Rasa sakit,
seperti juga rasa senang , suka cita, cemburu, iri, bangga, pasti pernah
menghampir dalam hidup kita. Siapa manusia yang tak pernah merasakan sakit?entah
itu sakit fisik ataupun juga psikis. Mungkin tidak ada. Seperti ketika kemarin sahabat
saya menyapa dengan cerita rasa sakitnya, mungkin itu wajar saja. Namun hal itu
kembali membuat saya tertegun akan pelajaran rasa sakit.
“Apakah
rasa sakit yang masih ada ini tanda aku belum ikhlas? Apakah bisa saja aku
sudah ikhlas tapi tetap merasa sakit?” Racau sahabat saya
tadi.
Saya terdiam
sejenak, dan kemudian menimpali dengan stok kalimat-kalimat saya yang ada.
Karena saya sendiri tidak tahu, sungguh tidak tahu. Tapi saya tahu
kadang-kadang seseorang bercerita tentang sesuatu hanya butuh untuk
didengarkan, bukan untuk meminta solusi. Belajar mendengarkan dengan sepenuh-penuhnya
mendengarkan ternyata salah satu hal yang butuh belajar. Ah, apasih yang nggak
butuh belajar? Jadi seringkali saya hanya mendengarkan dan menimpali dengan
kalimat sebisa saya.
Ada rasa sakit
yang begitu jelas kentara kutangkap dari cerita sekilas sahabat saya tadi. Sakit
yang saya bicarakan di sini tentu saja jenis rasa sakit psikis. Saya melihat
tanda-tanda luka traumatis yang kembali segar menganga. Saya pernah mengalami
sejenis rasa sakit itu, walaupun setiap orang mempunyai alasan ataupun penyebab
rasa sakitnya sendiri-sendiri. Dan yang sering saya temukan rasa sakit
terkadang adalah tentang disagreement
dengan diri sendiri. Mungkin tentang harap kita terhadap perlakuan seseorang
yang tidak sesuai dengan mau kita. Mungkin tentang kejadian atau takdir yang
kita kira tidak memihak pada kita. Mungkin tentang asumsi-asumsi yang kita buat
sendiri terhadap orang lain, lalu secara bawah sadar menghadirkan rasa sakit.
Siapa yang
paling sering membuatmu merasa sakit?
Ah sungguhlah
kita harus berhati-hati dengan ini. Karena justru kita “merasa” orang yang
paling kita cintai, paling kita kasihilah yang “kita kira” menyebabkan rasa
sakit itu.
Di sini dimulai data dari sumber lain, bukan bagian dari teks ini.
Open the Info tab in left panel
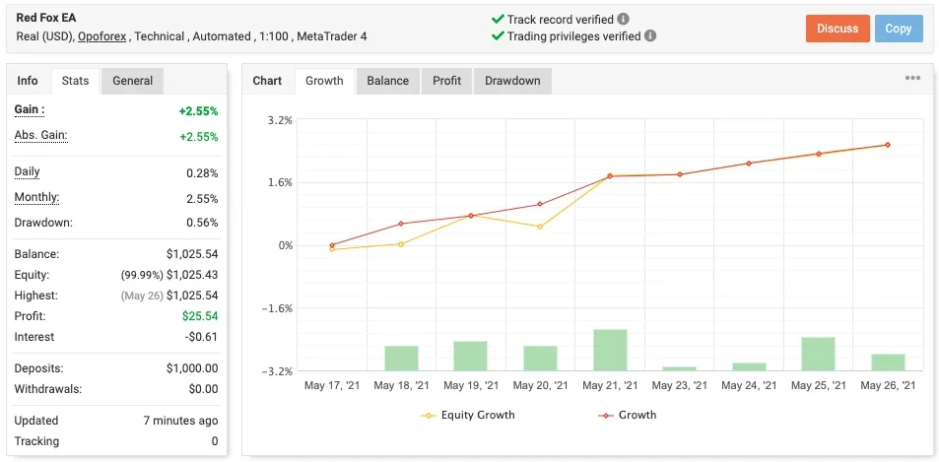 point(28,81)
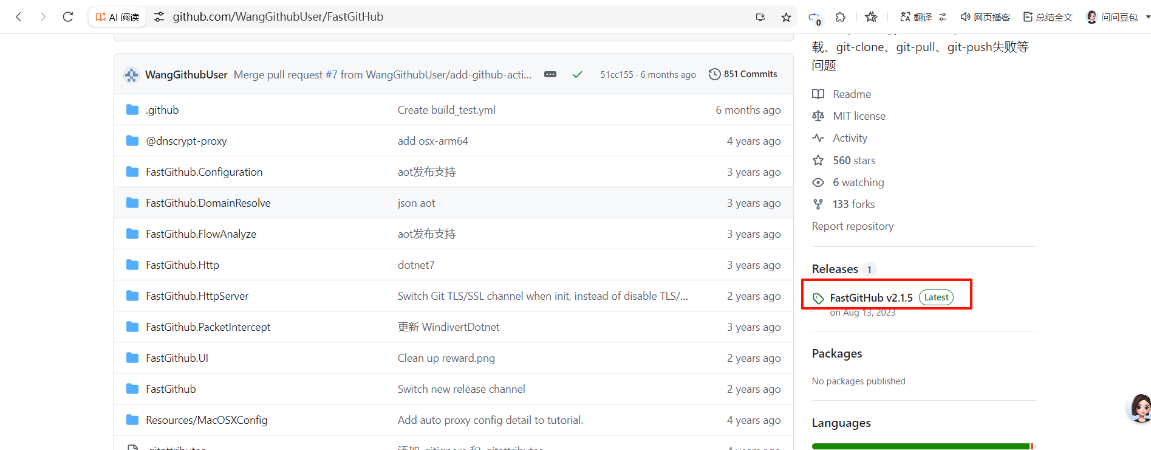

Karena pengharapan kita yang tidak selaras dengan nyata.
Memang pernah
saya baca tentang wacana life without
expectation, karena dengan menghilangkan harapan (atau tidak berharap
tenang apapun) akan menghindari kekecewaan saat harapan kita tidak sesuai
dengan kenyataan. Menghindari kekecewaan atau sama halnya dengan menghindari
rasa sakit.
Tapi
personally, saya sudah terbiasa dengan harapan. Hidup, usaha, harapan, doa
sepertinya sudah seperti irama nafas. Bagaimana hidup berjalan tanpa harapan?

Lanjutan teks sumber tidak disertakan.